The usual mop wringers heretofore known were all hand operated. They have consisted of perforated bucket-like members into which the mop is pressed or items like wringer 30 shown here except that the previously known ringers were hand operated. A plate similar to plate 36 in my new mop wringer was hand actuated by a lever and forced against a mop which in turn pressed against a perforated plate similar to plate 31 of my mop wringer. However, this causes stress and repetitive motion injuries. The same problem exists with mops which are pressed into a perforated bucket-like member.

The wringer 30 of my invention has sides 32 and 33, bottom base plate 34, hanger hooks 32a and 33a, ribs 37 and 38, and a support structure 39. I have conceived and perfected a unique foot treadle arrangement 41 through linkage 40/40a/40b to plate 36 which results in stress free foot actuated wringing.

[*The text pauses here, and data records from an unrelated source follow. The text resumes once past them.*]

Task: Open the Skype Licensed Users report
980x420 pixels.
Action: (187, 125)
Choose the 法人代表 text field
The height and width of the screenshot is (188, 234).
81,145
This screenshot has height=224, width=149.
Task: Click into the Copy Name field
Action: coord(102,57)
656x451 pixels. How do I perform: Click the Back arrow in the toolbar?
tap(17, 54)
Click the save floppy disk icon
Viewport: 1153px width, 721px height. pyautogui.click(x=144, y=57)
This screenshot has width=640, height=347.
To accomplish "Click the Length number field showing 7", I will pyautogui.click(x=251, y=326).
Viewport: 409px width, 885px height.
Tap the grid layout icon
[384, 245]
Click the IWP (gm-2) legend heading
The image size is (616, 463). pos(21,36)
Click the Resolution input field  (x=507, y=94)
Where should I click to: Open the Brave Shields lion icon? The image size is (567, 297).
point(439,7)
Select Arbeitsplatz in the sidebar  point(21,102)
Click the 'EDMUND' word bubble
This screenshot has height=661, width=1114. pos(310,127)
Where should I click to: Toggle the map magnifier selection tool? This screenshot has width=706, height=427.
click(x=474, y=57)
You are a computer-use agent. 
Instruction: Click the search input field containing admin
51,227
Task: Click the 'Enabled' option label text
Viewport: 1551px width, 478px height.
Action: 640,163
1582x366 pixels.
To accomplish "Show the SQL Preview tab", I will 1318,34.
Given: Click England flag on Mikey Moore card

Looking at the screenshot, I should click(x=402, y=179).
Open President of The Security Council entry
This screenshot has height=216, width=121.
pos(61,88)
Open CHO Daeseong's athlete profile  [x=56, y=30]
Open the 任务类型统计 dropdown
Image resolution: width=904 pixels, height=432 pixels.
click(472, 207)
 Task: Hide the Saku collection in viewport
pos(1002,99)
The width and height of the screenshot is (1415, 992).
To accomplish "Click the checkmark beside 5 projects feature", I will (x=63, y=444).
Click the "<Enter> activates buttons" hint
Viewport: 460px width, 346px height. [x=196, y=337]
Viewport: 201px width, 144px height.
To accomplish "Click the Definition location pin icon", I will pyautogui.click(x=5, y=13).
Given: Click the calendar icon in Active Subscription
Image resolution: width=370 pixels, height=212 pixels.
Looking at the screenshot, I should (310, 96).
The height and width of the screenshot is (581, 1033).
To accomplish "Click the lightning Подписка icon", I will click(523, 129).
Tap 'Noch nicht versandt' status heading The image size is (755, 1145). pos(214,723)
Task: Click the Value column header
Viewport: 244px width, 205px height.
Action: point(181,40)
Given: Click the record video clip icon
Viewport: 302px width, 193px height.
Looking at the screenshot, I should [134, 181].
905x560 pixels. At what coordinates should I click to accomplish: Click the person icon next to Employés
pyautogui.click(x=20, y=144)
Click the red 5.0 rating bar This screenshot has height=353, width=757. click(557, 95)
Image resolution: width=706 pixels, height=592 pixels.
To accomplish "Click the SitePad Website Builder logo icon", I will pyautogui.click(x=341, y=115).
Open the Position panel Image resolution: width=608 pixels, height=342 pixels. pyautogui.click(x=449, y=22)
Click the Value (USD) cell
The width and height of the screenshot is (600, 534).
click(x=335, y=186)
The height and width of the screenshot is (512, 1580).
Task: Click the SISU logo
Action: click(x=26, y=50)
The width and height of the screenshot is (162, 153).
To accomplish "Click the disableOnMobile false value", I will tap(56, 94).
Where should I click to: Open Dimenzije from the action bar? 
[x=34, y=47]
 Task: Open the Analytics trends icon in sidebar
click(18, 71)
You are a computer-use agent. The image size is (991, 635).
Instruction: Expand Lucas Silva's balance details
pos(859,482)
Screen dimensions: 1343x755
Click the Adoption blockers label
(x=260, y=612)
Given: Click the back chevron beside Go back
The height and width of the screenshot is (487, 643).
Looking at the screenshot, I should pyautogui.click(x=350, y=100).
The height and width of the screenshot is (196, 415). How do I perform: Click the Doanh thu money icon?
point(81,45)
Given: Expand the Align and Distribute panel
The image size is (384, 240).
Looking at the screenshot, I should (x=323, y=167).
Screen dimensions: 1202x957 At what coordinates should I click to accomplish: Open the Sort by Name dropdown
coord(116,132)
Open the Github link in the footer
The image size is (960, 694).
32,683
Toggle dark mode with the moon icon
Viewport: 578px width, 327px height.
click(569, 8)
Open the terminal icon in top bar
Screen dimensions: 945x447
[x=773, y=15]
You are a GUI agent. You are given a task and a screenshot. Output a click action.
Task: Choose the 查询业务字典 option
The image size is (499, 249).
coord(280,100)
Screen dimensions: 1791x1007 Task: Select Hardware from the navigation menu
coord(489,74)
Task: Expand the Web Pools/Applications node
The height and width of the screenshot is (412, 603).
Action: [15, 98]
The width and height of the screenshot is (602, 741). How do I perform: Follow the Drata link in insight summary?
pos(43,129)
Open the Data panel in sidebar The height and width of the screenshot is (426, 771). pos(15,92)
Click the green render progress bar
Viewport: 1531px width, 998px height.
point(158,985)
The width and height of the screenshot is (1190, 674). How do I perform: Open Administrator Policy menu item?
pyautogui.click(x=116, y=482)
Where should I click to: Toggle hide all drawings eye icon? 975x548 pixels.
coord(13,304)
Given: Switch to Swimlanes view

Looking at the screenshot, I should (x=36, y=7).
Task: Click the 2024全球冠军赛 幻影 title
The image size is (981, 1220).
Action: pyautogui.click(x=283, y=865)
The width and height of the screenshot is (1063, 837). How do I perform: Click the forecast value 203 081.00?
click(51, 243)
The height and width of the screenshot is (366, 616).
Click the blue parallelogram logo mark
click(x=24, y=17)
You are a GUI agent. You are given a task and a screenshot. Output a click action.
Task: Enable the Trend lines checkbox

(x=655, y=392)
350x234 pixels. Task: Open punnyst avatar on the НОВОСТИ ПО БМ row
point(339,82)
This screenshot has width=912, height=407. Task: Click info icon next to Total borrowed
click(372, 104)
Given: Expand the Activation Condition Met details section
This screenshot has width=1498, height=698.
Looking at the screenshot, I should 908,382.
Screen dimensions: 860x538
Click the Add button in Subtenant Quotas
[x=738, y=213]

Wringer plate 36 is hinged at 35 to wringer base plate 34. When foot treadle 41 is pressed down, arm 56 pivots on bolt 60 pulling down arm 66. Pivot rod 76 turns causing arm 78 pivotally connected at 79 to rib 33 to force pressure plate 36 toward perforated plate 31. If a mop is between the plates, this action wrings out the mop as will be understood by those skilled in the art. Fluid in the mop will fall into the bucket behind the filter 80. Leaf spring 42 connected to the bucket bottom at 44 by means known to those skilled returns the foot treadle and thus the plate 36 when pressure on the foot treadle is released.

The elements and their connection at area 50 will be understood by those skilled in the art on reviewing FIG. 4. Boss 52 is connected to bucket wall 12 by welding, adhesive, or in another manner known to those skilled in the art. Bolt 60 is inserted through hole 59 in washer 58, hole 57 in arm 56, and hole 55 in washer 54. The bearing shoulder 61 is the pivot member for arm 56. The threaded end 62 of bolt 60 is threaded into threaded hole 53 in boss 52. Arm 66 is connected to arm 56 by boss 68 with key 69 being inserted through hole 64 and keyway 65. The key then holds the two arms together during use. Arm 74 connects pivot rod 76 to yoke 72. When it is desired to move the wringer from the bucket, the arm 66 is disconnected at yoke 72. Arm 66 is then turned until the key 69 lines up with keyway 65. Arm 66 can then be completely removed allowing for free transport of the wringer. On side 16 of the bucket there will be a treadle linkage arm 56a similar to arm 56, bolt 60a similar to bolt 60, and boss 52a so that the treadle is supported on both sides.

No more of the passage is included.